──────── PAGE EXTRACT ────────

Deployment Oversight

Mon Nov 28 18:44:22 UTC 2016

Merlin,

Thanks for your insight here, and I totally agree with you, "running
everything in LXD containers is a very good starting point" - simply
because we can guarantee that everything works as tested/expected, right?

To the extent of trying to hack lxd/lxc networking, I think a generic
openvswitch l3 networking charm is in order here, although to my
understanding Juju might soon be extended to use the FAN. Could someone
verify whether or not the FAN is set to any milestones yet?

~James

On Mon, Nov 28, 2016 at 9:21 AM, Merlijn Sebrechts <
merlijn.sebrechts at gmail.com> wrote:

> I wouldn't want to be in your shoes in a pre-snappy world... I'm amazed
> that Ubuntu still works so well in the ocean.

──────── RECORD EXCERPTS ────────

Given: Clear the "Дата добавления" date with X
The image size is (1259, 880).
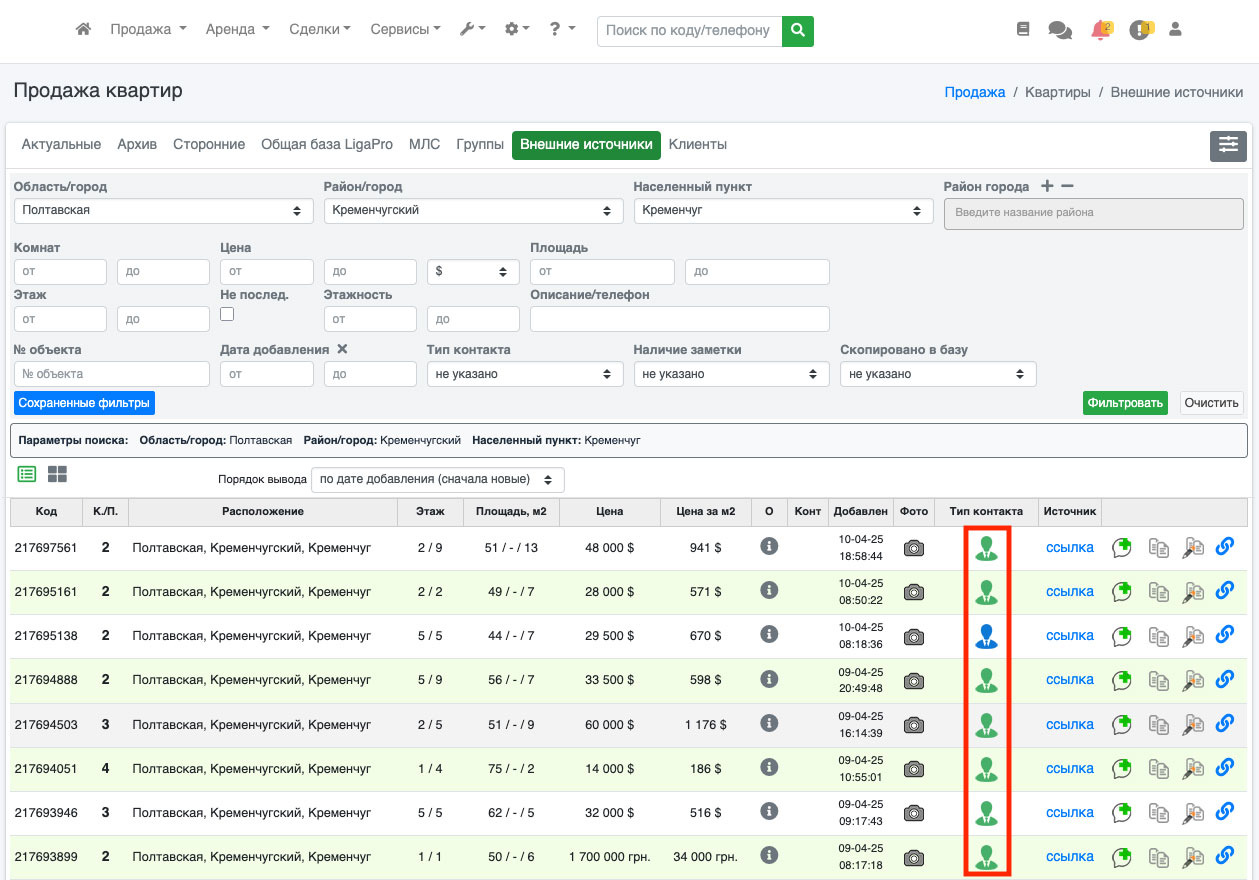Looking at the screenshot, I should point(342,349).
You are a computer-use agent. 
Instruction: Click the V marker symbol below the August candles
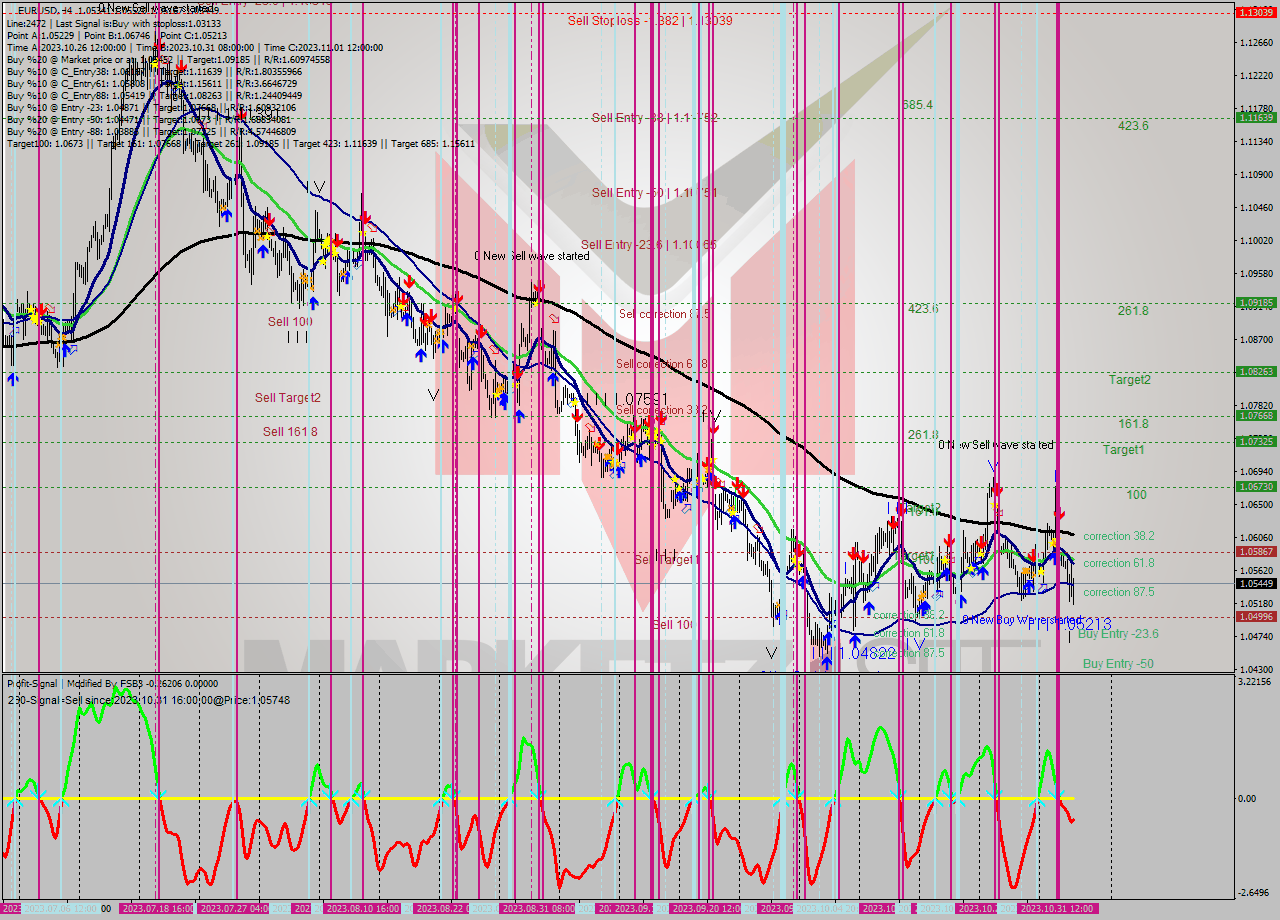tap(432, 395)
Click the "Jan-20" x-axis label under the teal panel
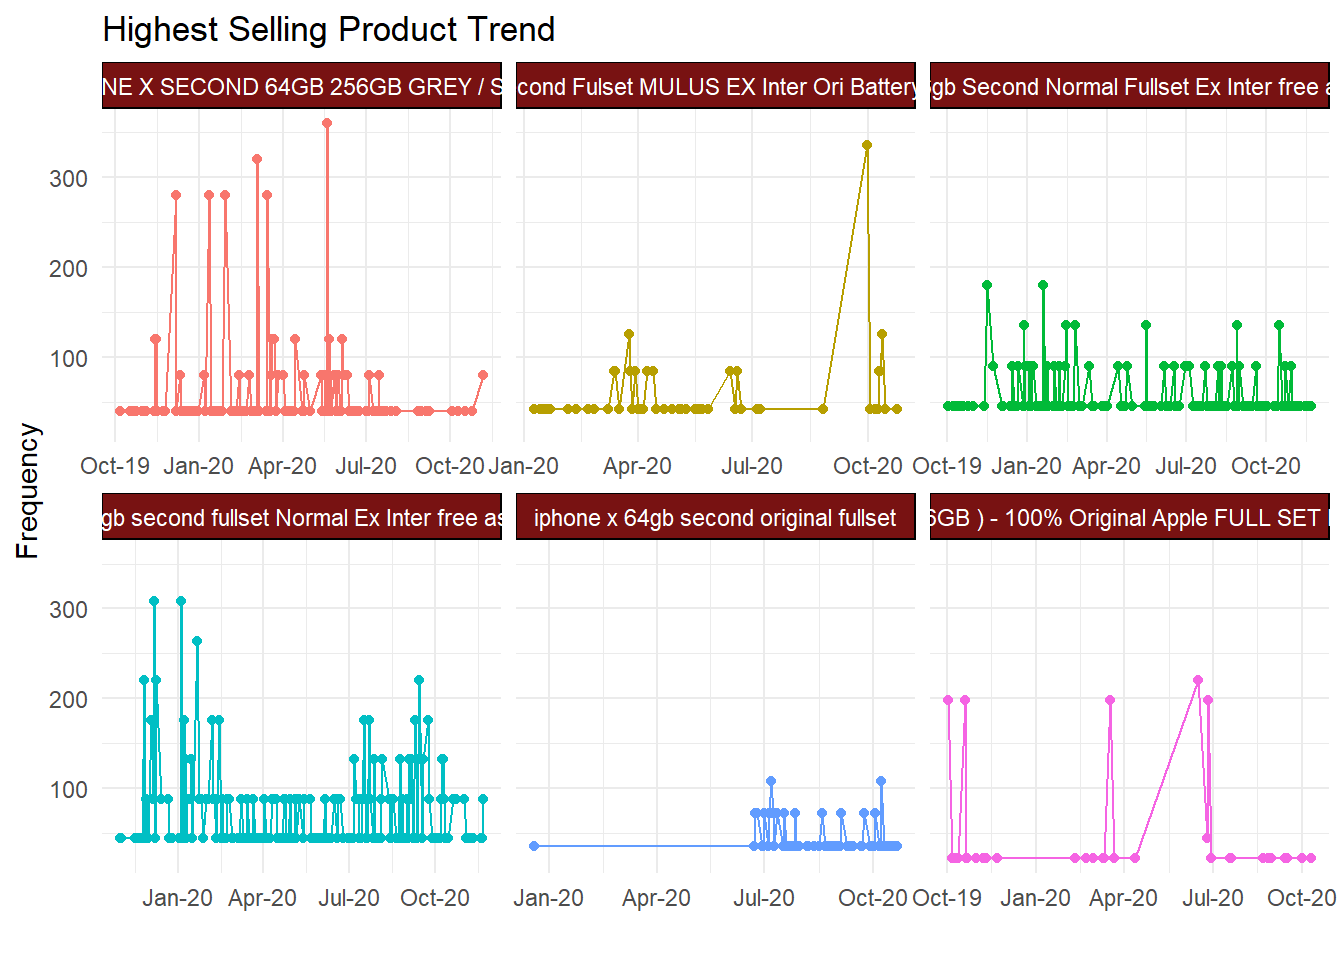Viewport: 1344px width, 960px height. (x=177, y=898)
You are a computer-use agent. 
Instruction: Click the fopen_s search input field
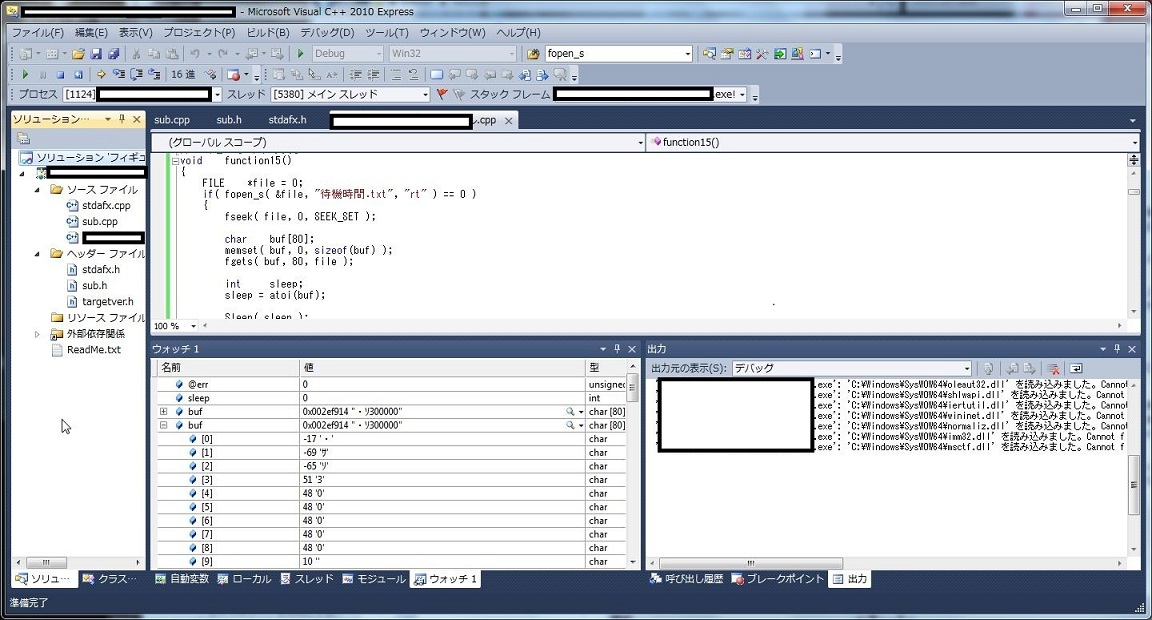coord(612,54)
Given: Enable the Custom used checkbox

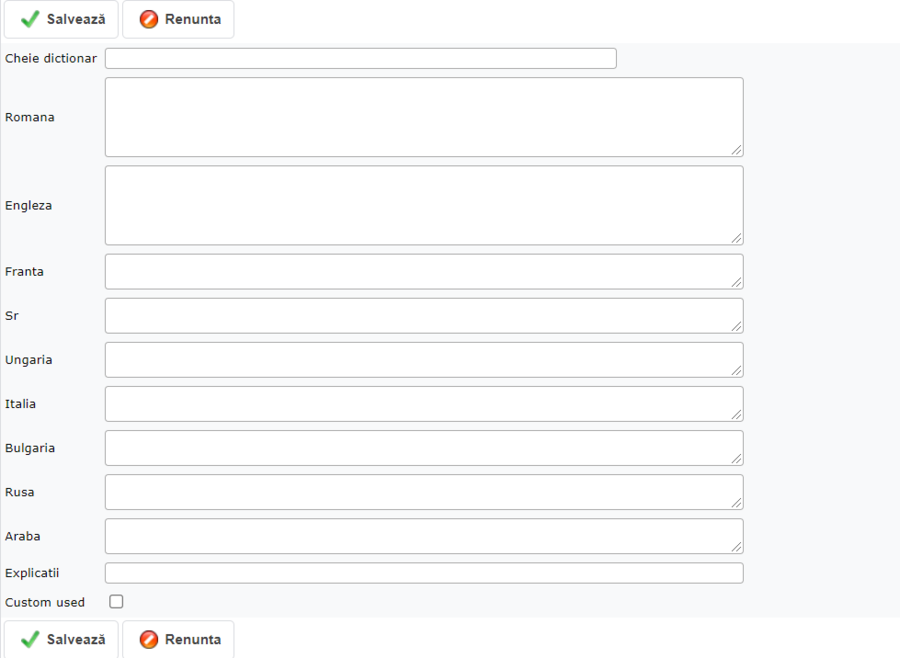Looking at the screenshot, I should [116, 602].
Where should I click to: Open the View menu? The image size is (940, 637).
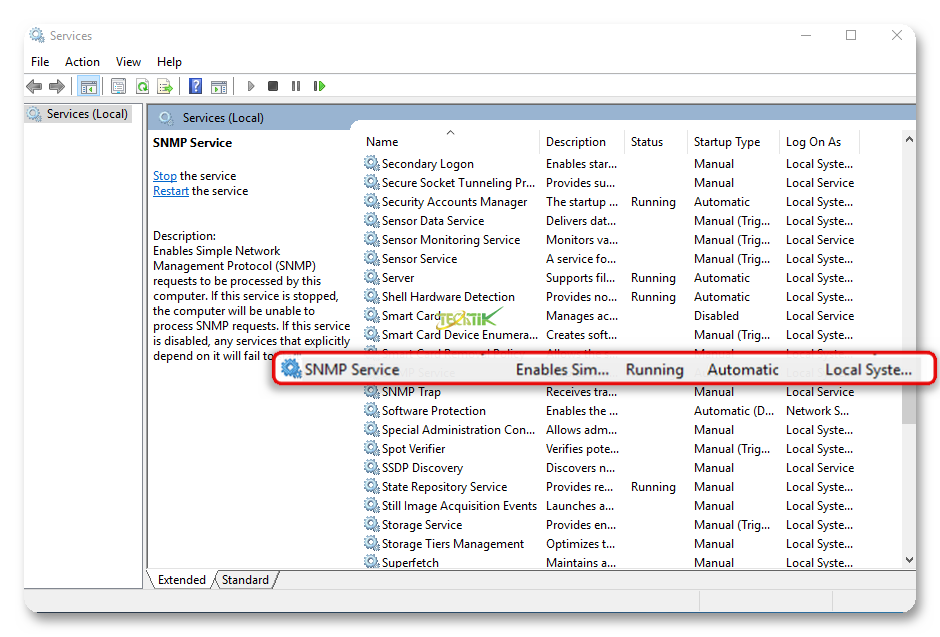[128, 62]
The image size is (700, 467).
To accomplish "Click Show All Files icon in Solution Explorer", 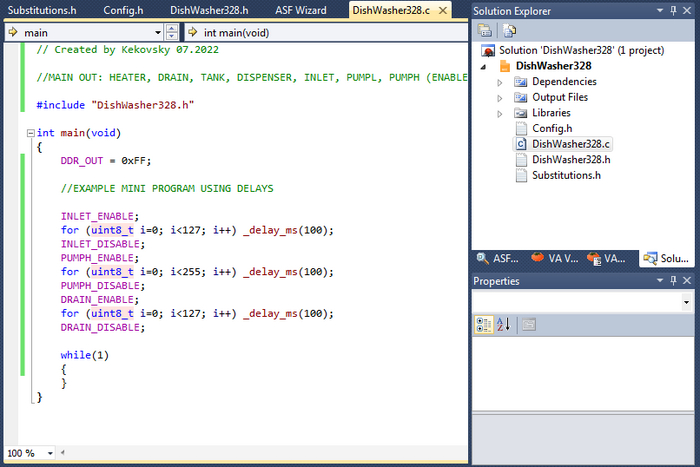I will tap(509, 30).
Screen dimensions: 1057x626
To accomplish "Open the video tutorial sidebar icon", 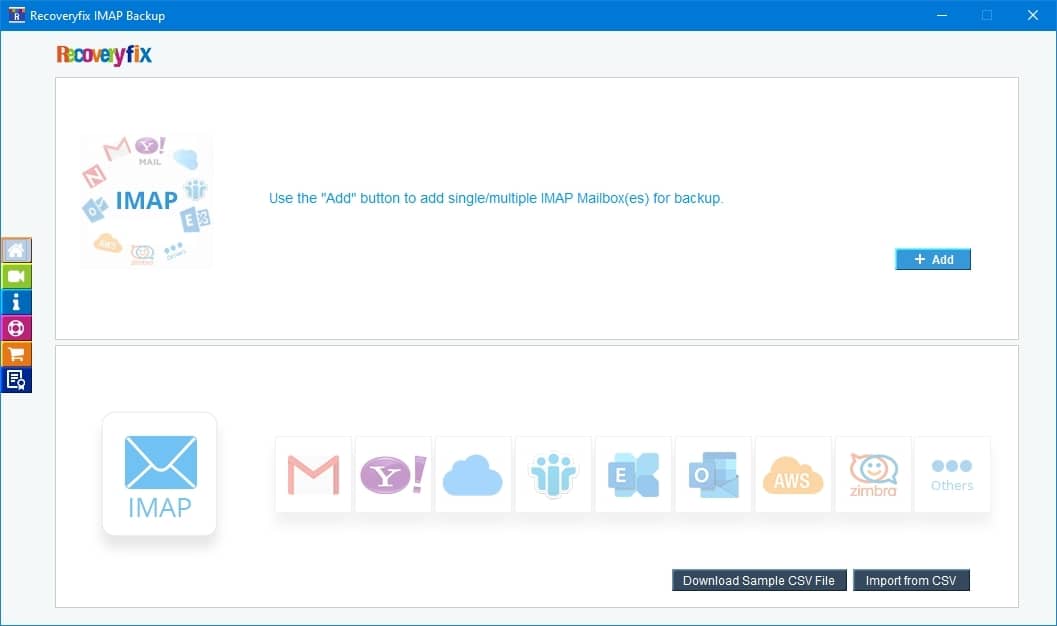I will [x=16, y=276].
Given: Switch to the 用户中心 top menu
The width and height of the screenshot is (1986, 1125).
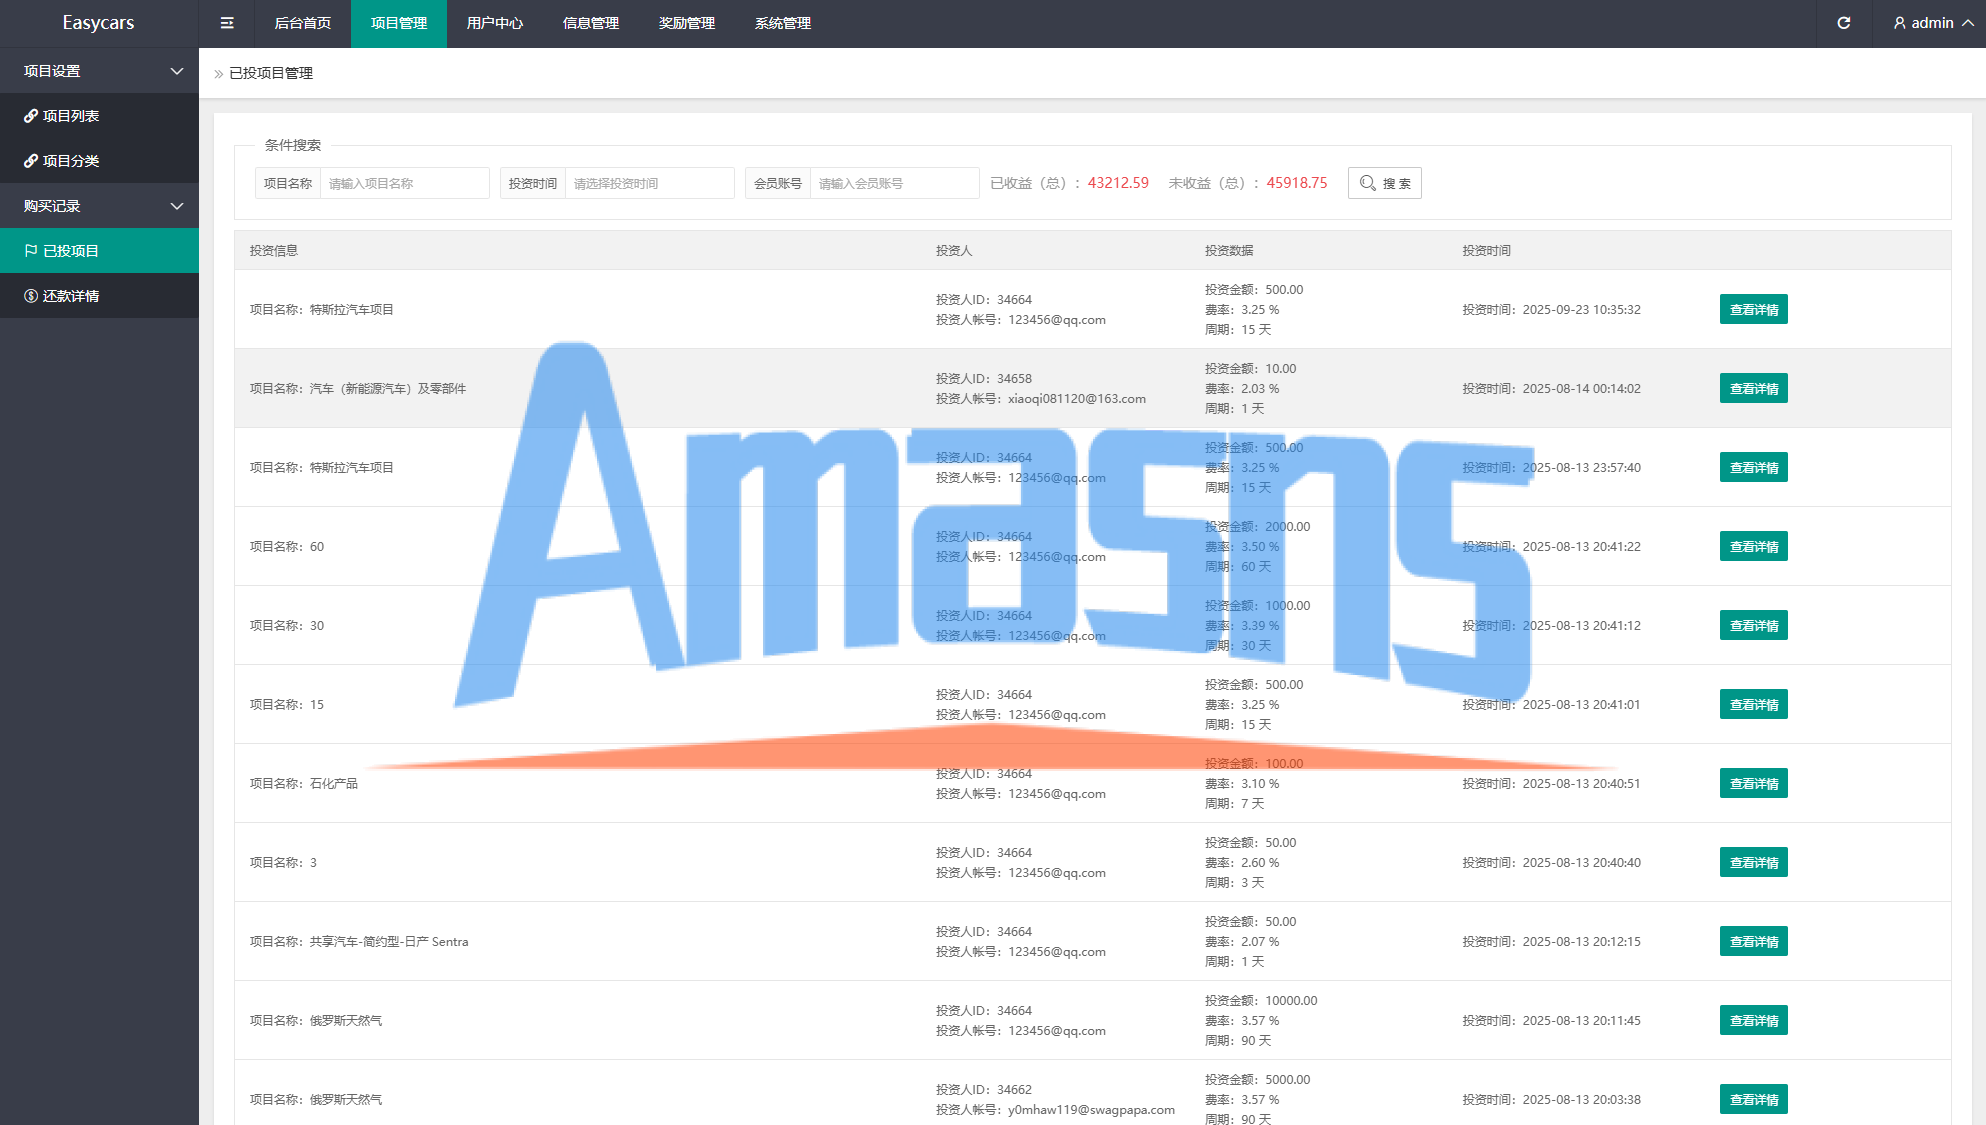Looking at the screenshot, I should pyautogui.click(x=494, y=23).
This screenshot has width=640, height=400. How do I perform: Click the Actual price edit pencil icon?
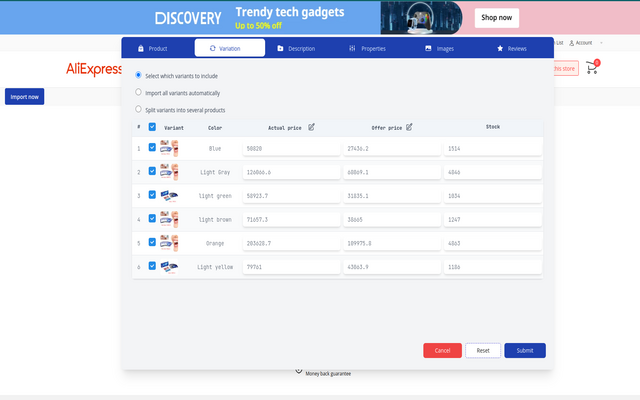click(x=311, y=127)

────────

TASK REQUIREMENTS =>
a. Answer these about the mailing-list post:
(i) What kind of charm does James think is in order?
(ii) At what time, in UTC, is the post stamped?
(iii) In the quoted message, where is Merlijn amazed that Ubuntu still works so well?
b. Extract the part of the mailing-list post between "On Mon, Nov" and "in the ocean.", inclusive.
c. Write what comes next in the mailing-list post about LXD networking, picking up from its final line.
The material has no connection to the mailing-list post.

EXERCISE ANSWERS =>
a.
(i) A generic openvswitch l3 networking charm.
(ii) 18:44:22 UTC.
(iii) In the ocean.

b.
On Mon, Nov 28, 2016 at 9:21 AM, Merlijn Sebrechts <
merlijn.sebrechts at gmail.com> wrote:

> I wouldn't want to be in your shoes in a pre-snappy world... I'm amazed
> that Ubuntu still works so well in the ocean.

c.
>
> We found a way to mitigate most of the issues: run everything exclusively
> in LXC containers. This gave us the standard cloud image that all these
> Charms are being tested on. This approach had two issues:
>
> 1. Network: lxc containers can't connect to containers on other hosts and
> can't resolve each others hostnames. DNS might be a bigger issue than you
> think. Not a single big data framework can handle un-resolvable hostnames.
> 2. Reliability:
>
> - We experienced many crashed state servers on 1.x manual environments.
> - Random failure of the lxc template download[1] (This problem reappeared
> 1 week after closing the issue. We didn't reopen it because we started
> moving to MAAS).
>
> - Random failure of installing lxc packages on the host. At first I
> thought this was due to outdated host images, but this problem was
> intermittent, which doesn't make much sense..
>
> - Fixes for 1. were hard to create, and didn't work reliable.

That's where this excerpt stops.